Screen-element location data
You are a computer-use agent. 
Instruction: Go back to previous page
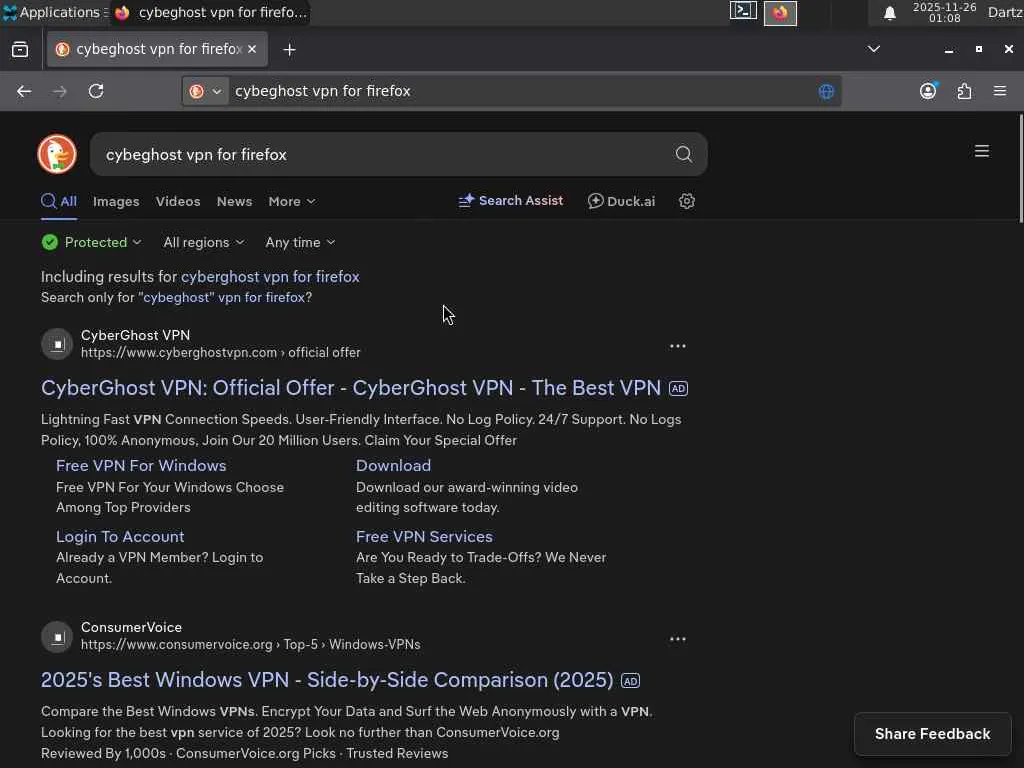tap(24, 91)
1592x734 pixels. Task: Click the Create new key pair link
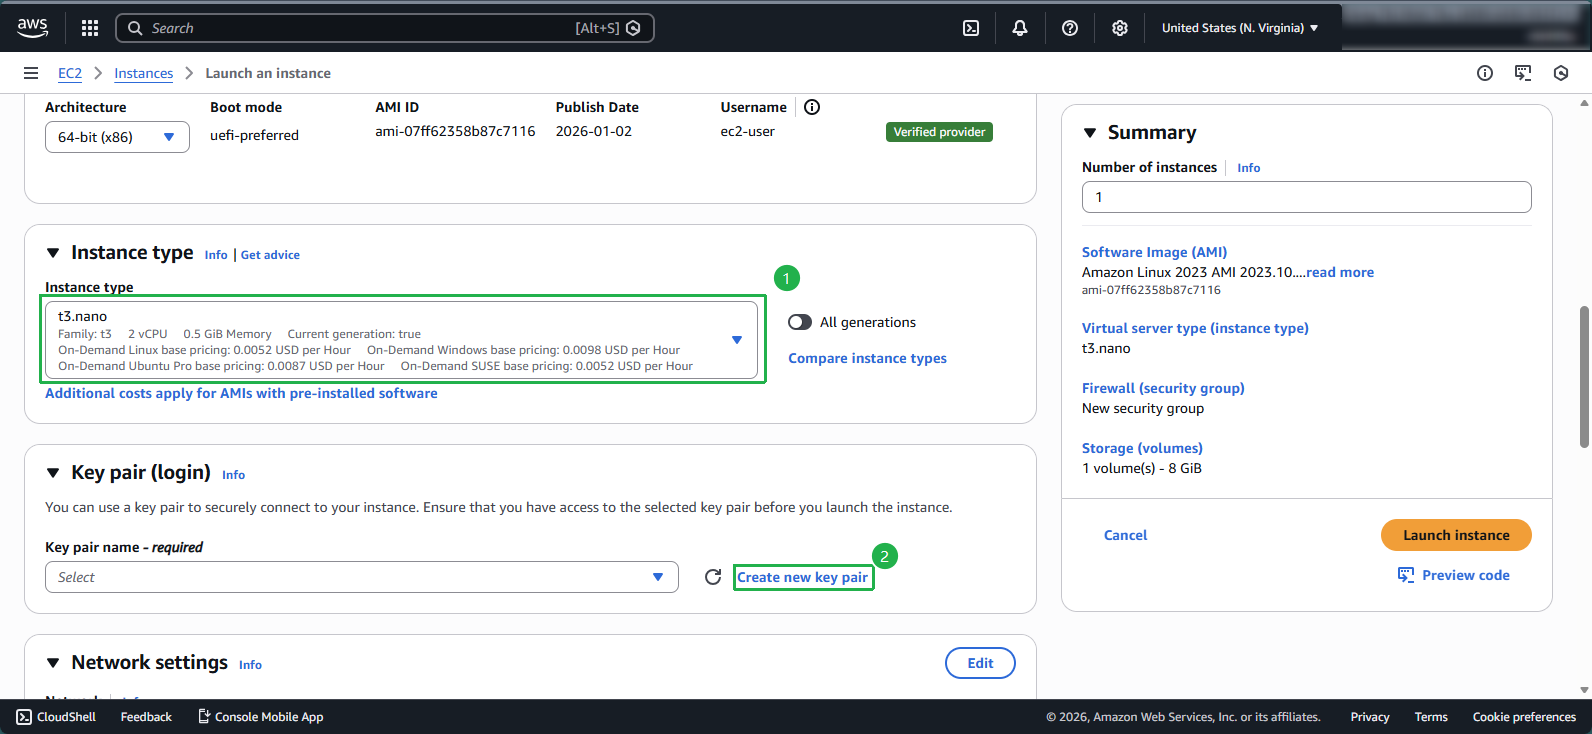pos(802,577)
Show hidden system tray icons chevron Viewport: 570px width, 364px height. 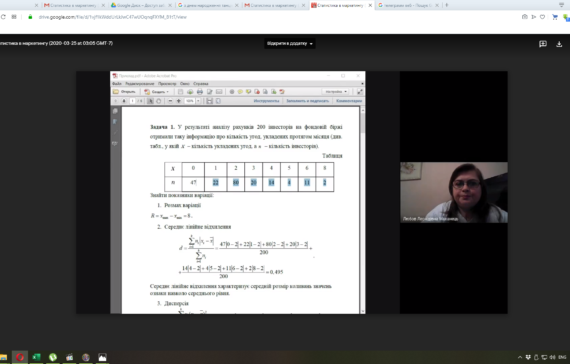tap(520, 357)
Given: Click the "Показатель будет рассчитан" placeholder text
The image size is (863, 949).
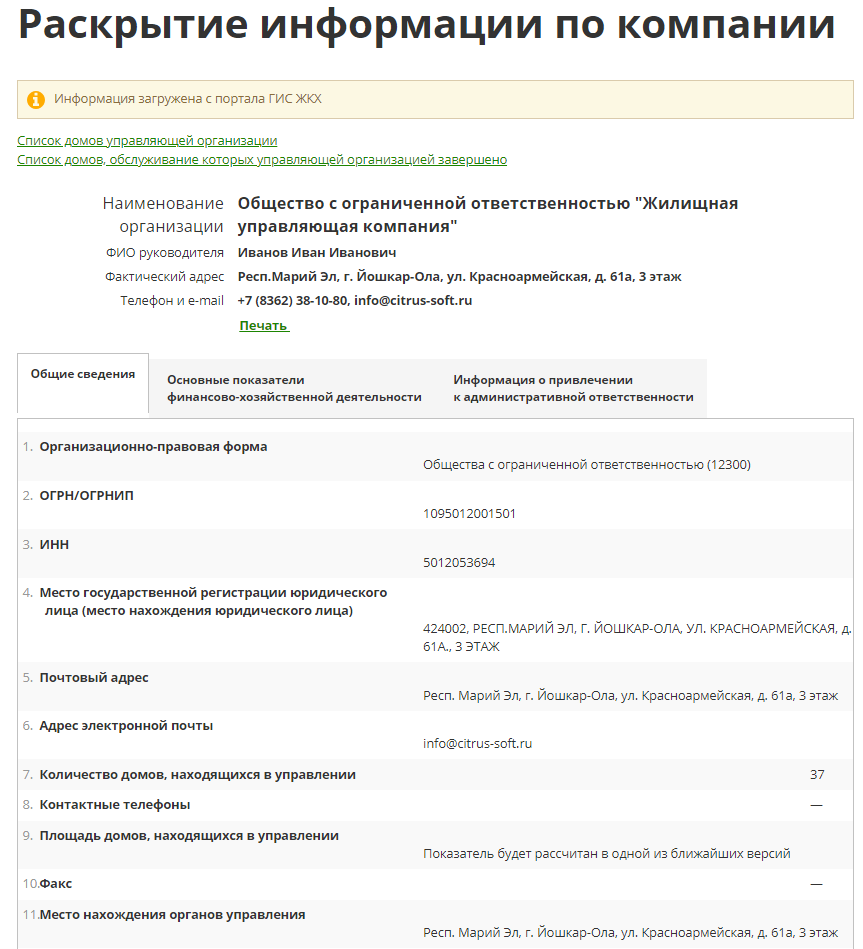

_Your task:_
Select every line of the data above that contains the word "Click", matching case exactly.

_Worked answer:_
1592x734 pixels. Task: Click the Create new key pair link
Given: Click the "Показатель будет рассчитан" placeholder text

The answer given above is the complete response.